Thursday, June 05, 2014

Birth of the Living Dead (2013)

Brief, breezy documentary about the making of the landmark horror film that started the modern "zombie" subgenre. There are some interesting tidbits here, especially regarding George Romero's early career producing advertising films and how he translated that experience into making his first feature film (among other things, we learn that many of his clients ended up in the cast of the film playing ghouls!)

There's not too much new information here for serious enthusiasts of the film and the genre, but Romero is a delight to listen to, and his stories of getting the project off the ground and his subsequent efforts at finding distribution for it will be appreciated by independent filmmakers.

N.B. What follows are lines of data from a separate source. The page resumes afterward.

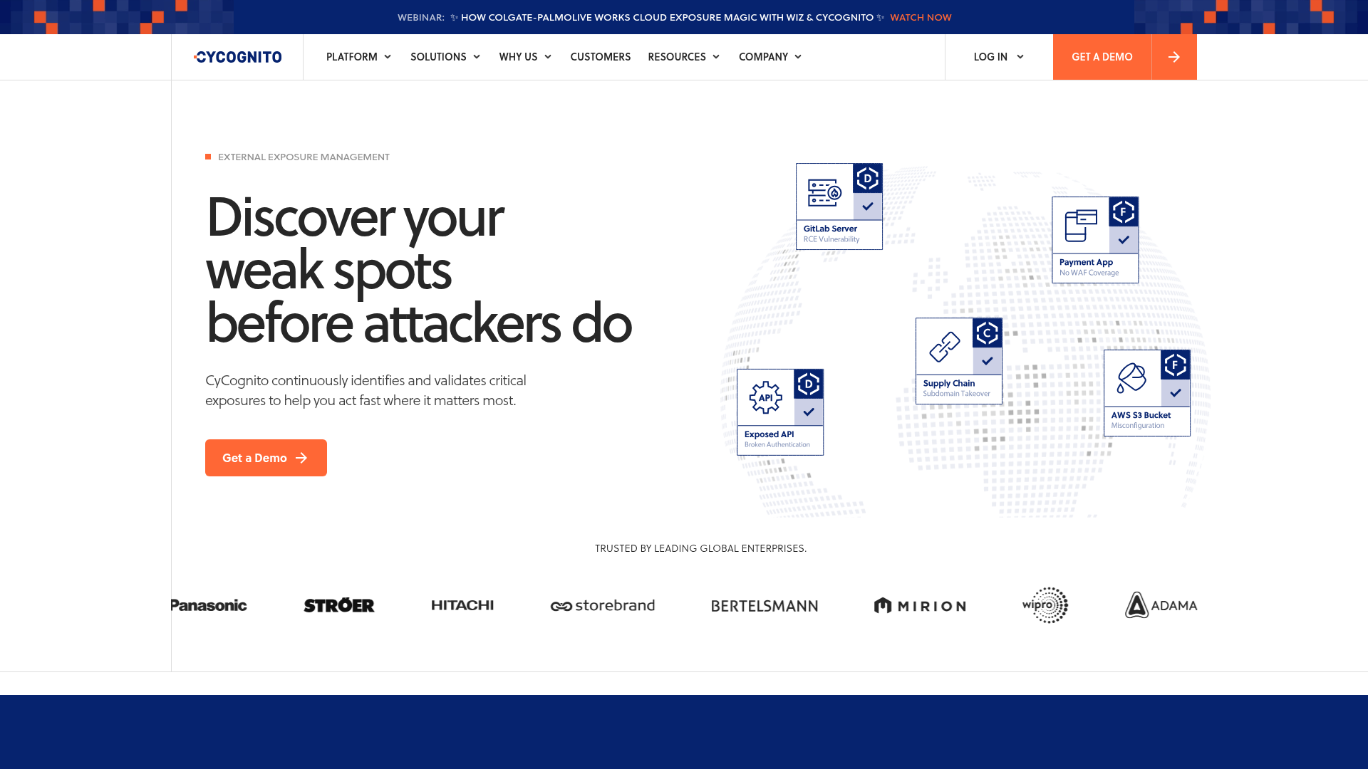Click the Hitachi company logo

coord(462,605)
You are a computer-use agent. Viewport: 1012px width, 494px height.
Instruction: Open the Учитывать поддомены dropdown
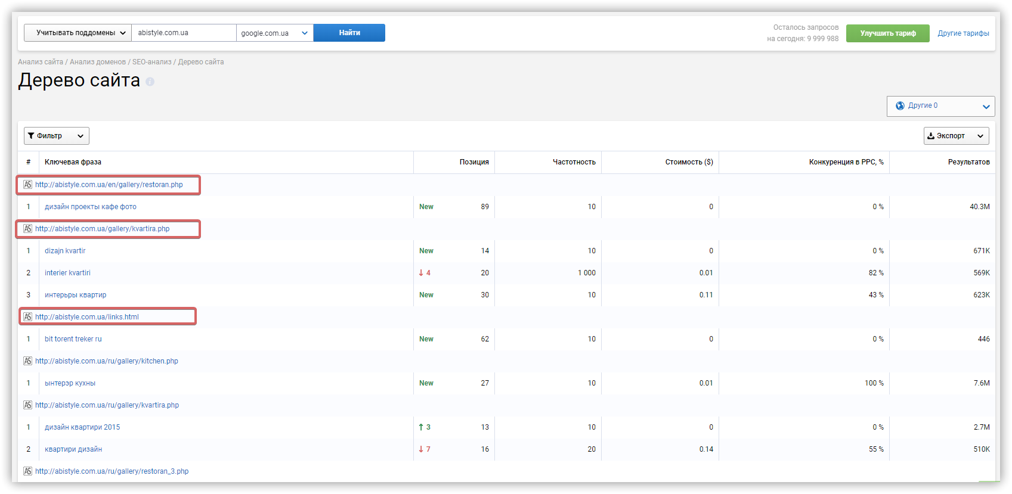[78, 33]
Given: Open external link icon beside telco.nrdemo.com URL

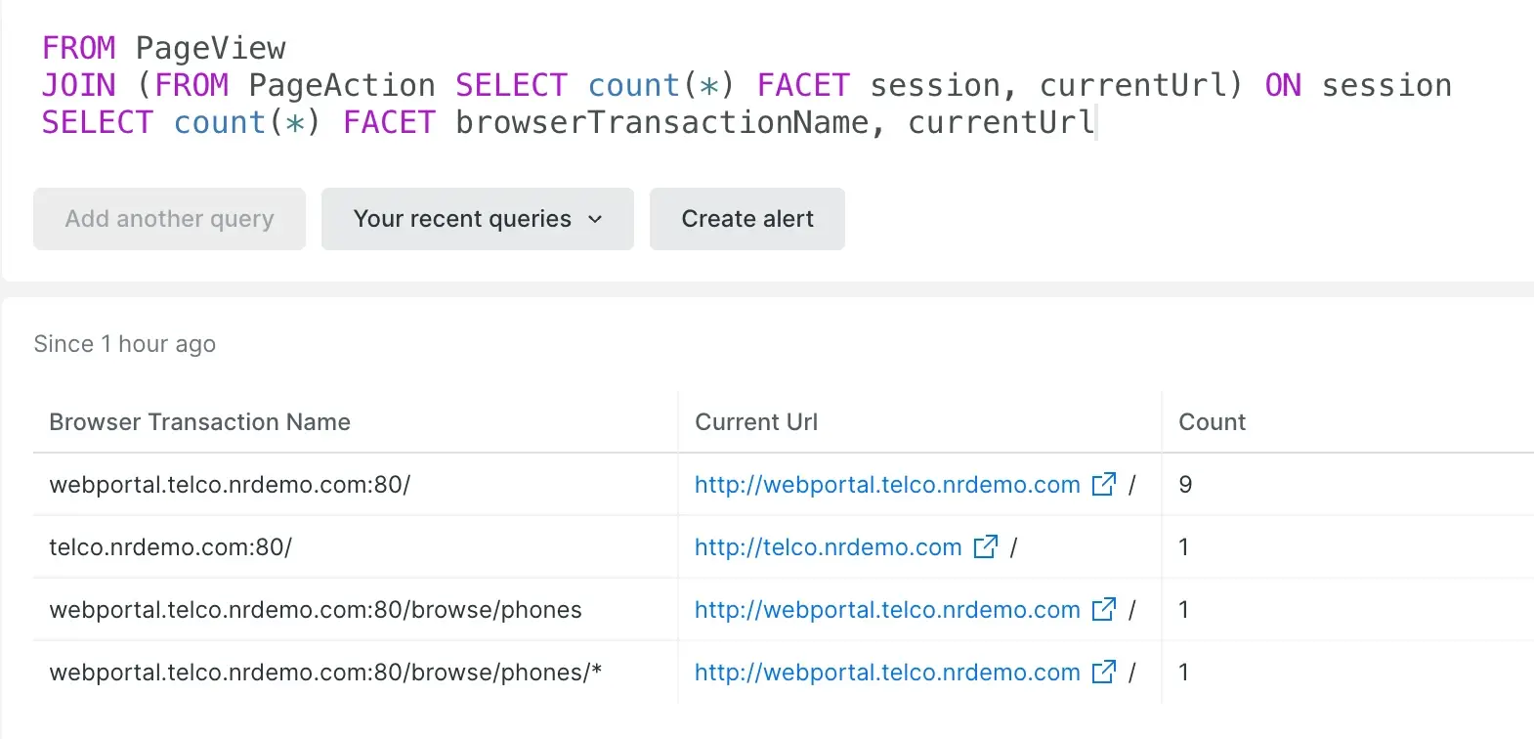Looking at the screenshot, I should pyautogui.click(x=985, y=546).
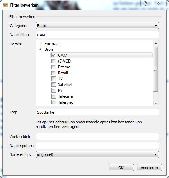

There are the usual discussions of the film's subtexts in relation to the Civil Rights movement and Vietnam, but the makers avoid anything too substantive in this area, which is kept necessarily brief by the doc's short running time.

Most interesting, perhaps, is the discussion of the audience response that greeted the film upon its release in 1968, especially Roger Ebert's contemporary account of seeing it in a theater filled with children, dropped off by their parents for what they thought would be another routine Saturday afternoon monster flick, and who appeared traumatized by the film's shocking content.

Its shocking content was, of course, quickly surpassed by subsequent movies such as THE EXORCIST and THE TEXAS CHAINSAW MASSACRE, but NIGHT OF THE LIVING DEAD retains its power as a film, and this documentary stands as a testament to the interest it still holds for viewers almost a half-century after it first appeared.